HOW TO COMPLETE THIS TASK: What are the lines from the one with "Image resolution: width=1400" through the end of the records below, written out exactly and without the pictures?

____

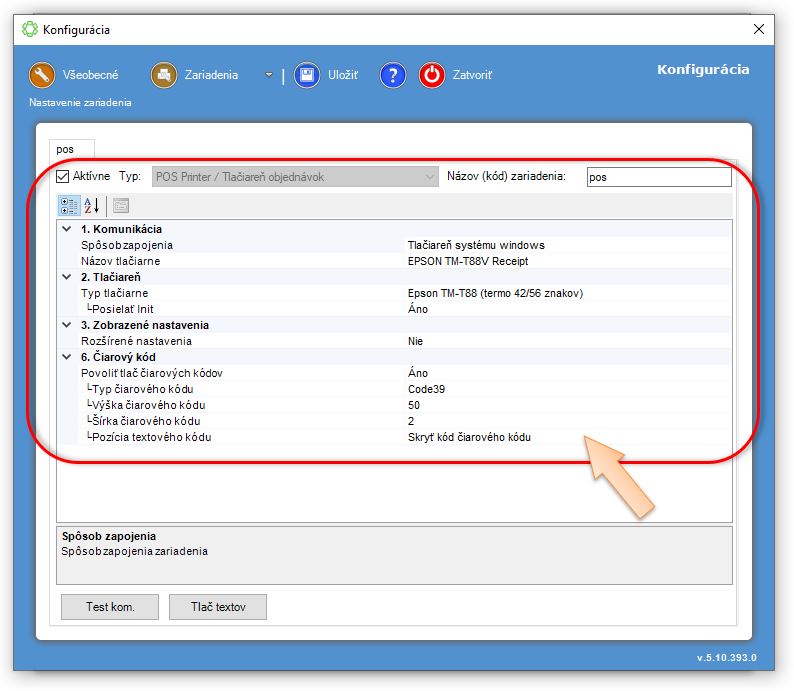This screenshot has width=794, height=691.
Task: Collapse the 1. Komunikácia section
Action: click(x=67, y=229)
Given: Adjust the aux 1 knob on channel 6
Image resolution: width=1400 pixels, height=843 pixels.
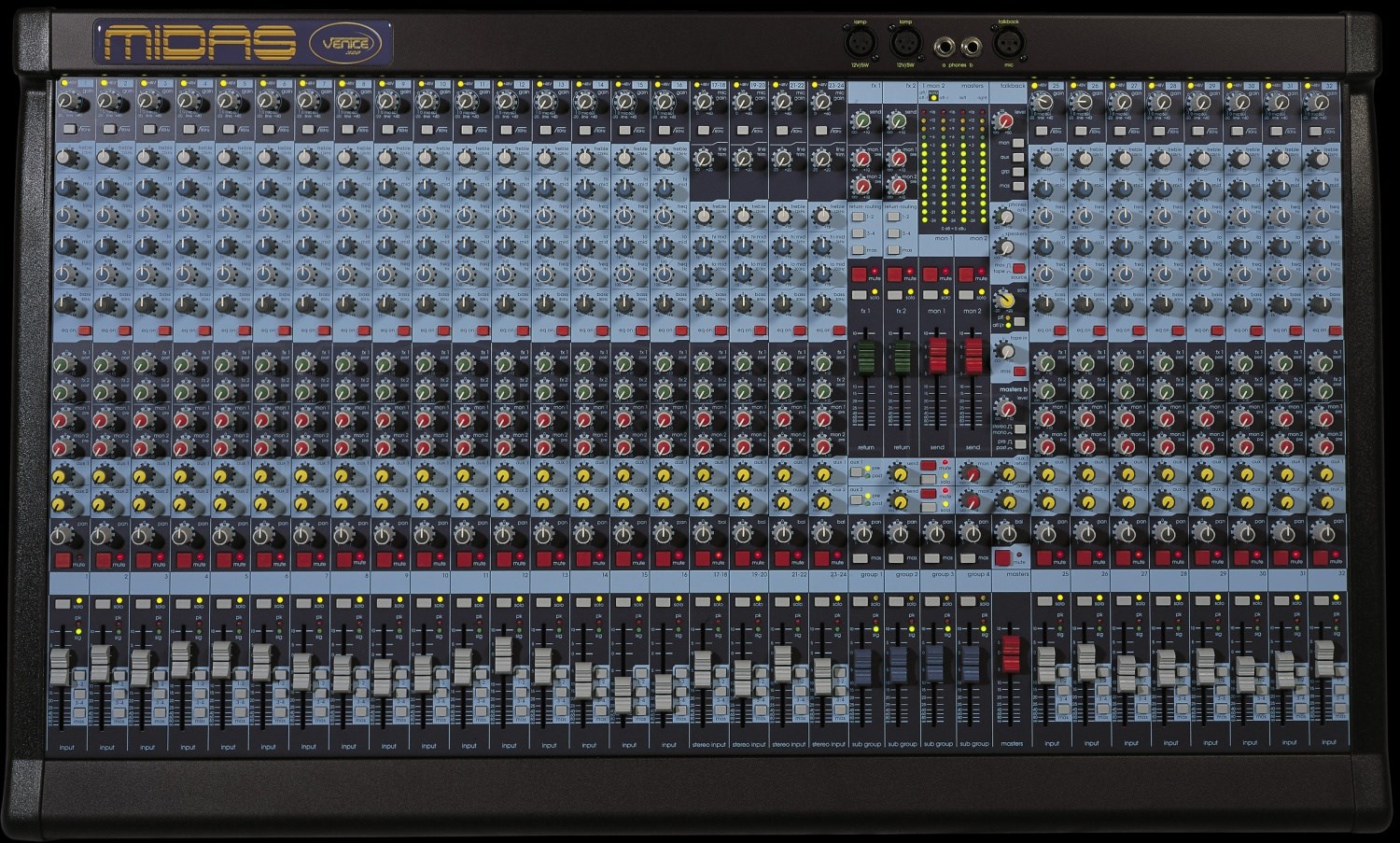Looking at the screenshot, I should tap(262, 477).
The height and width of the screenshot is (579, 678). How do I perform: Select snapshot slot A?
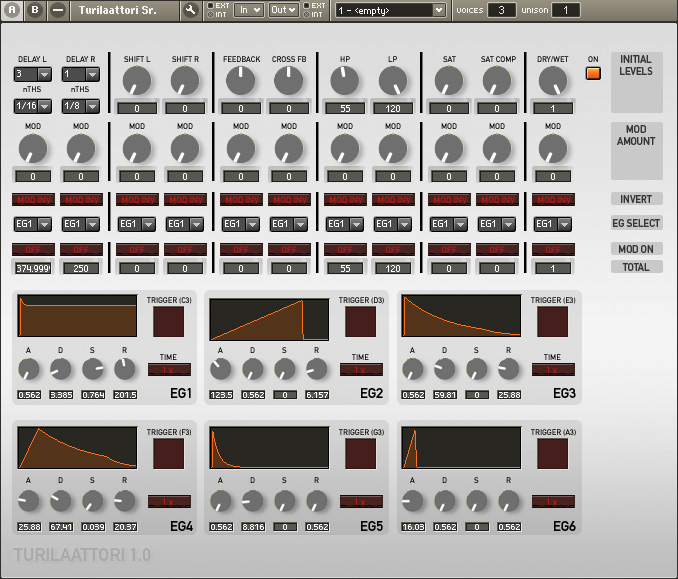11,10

____

WRITTEN SOLUTION:
Image resolution: width=1400 pixels, height=843 pixels.
Looking at the screenshot, I should tap(262, 477).
The height and width of the screenshot is (579, 678). How do I perform: Select snapshot slot A?
11,10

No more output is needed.